In a recent interview with CSO, Snehai Antani, CEO of Horizon3, emphasized the importance of how Chief Information Security Officers (CISOs) communicate with their co-executives. Antani advised that CISOs should shift the focus of their discussions away from technologies and instead concentrate on outcomes that are strategic to business success, such as business continuity, risks, and risk mitigation. By doing so, CISOs can better align their cybersecurity efforts with the overall goals of the organization.
One way to raise a CISO’s profile and foster better communication within the executive team is through team-building retreats. These retreats are not the traditional “retreat from the fray” type, but rather engagement-focused events. Many companies already invest in team-building activities, recognizing that shared experiences help individuals get to know each other better and improve collaboration. For CISOs, participating in these retreats can be an opportunity to build trust with their fellow executives.
Mitch Simpson, an industry expert, shared his positive experiences with executive retreats that involve activities like Myers Briggs tests, which help participants understand each other’s communication styles. He stressed the importance of face-to-face interactions with fellow executives, as it not only builds familiarity but also fosters trust. CISOs should actively seek invitations to these retreats and seize any opportunity to expand the scope of their cybersecurity advocacy.
Another crucial aspect for CISOs is constantly demonstrating their value to the company. Manny Rivelo, CEO of Forcepoint, emphasized that CISOs should highlight how their teams contribute to increased productivity, return on investment (ROI), and compliance within the organization. CISOs hold significant responsibilities and should be held accountable for their actions. However, they also require appropriate resources and support from the organization. Just like the Chief Financial Officer (CFO), the CISO should engage with the C-Suite executives and be treated equally.

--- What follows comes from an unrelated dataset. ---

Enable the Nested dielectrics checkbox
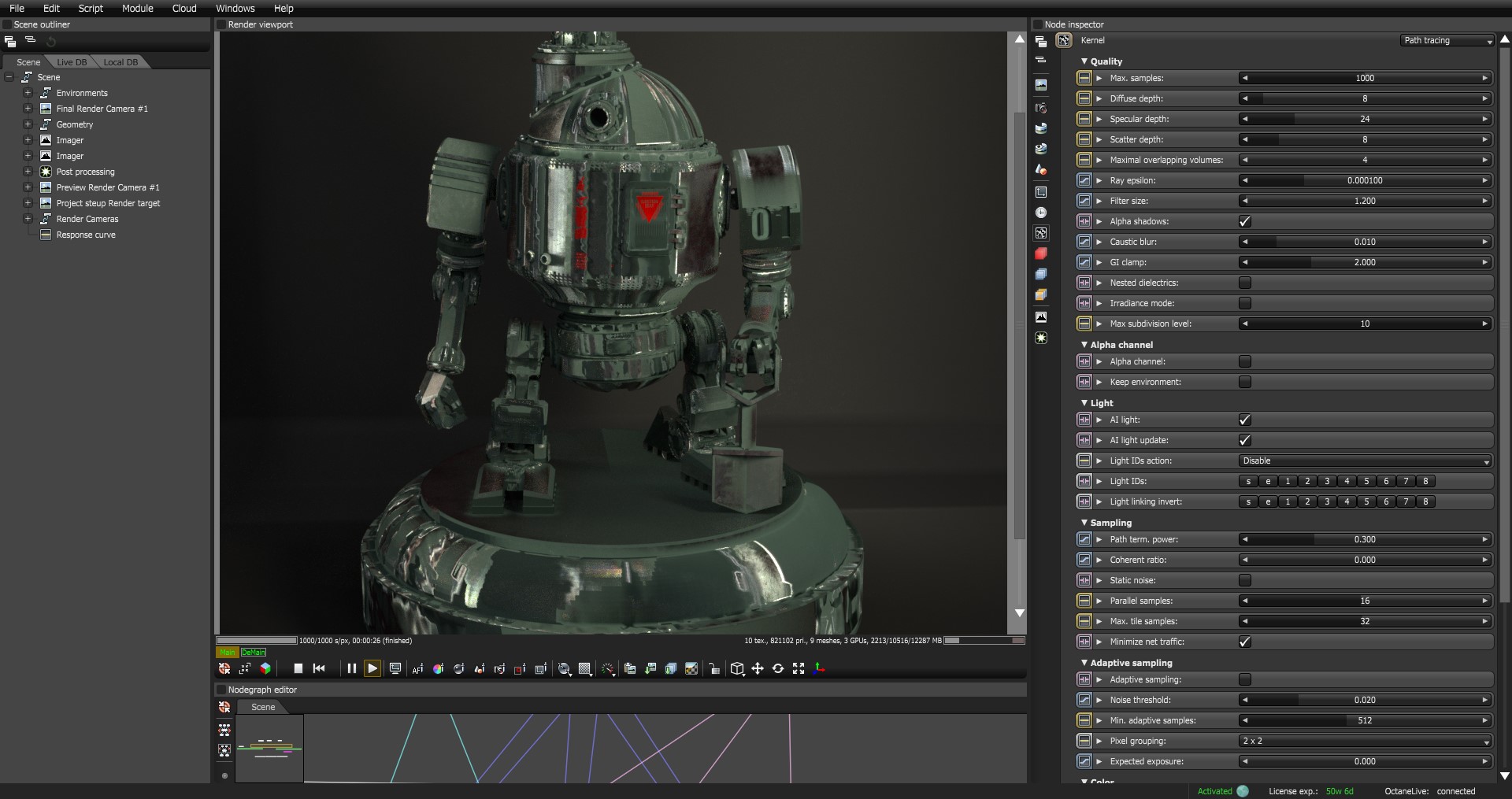 click(x=1244, y=283)
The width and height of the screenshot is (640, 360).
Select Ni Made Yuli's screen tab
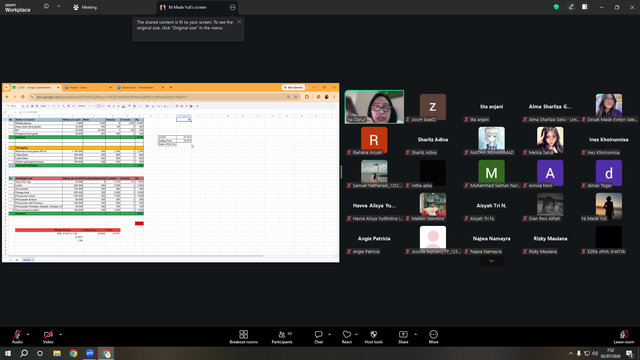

It is worth noting that CISOs who feel undervalued, unappreciated, or overwhelmed by stress are more likely to leave their positions. As highlighted in a recent report, CISO burnout has led to high turnover rates in the cybersecurity industry. The well-known Kenny Rogers song lyric, “You gotta know when to hold ’em, know when to fold ’em,” rings true for both CISOs and organizations. Boards should consider the negative ramifications of neglecting the CISO’s role within the executive team, as it can have detrimental effects on the company and its overall business objectives.
In conclusion, effective communication is vital for CISOs to establish their role within the executive team. By shifting the focus from technology-centric discussions to outcomes that align with business success, participating in team-building retreats, and constantly reiterating their value to the company, CISOs can elevate their profiles and contribute more effectively to the organization’s cybersecurity efforts. It is crucial for organizations to recognize and appreciate the importance of cybersecurity leadership in order to create a secure and resilient business environment.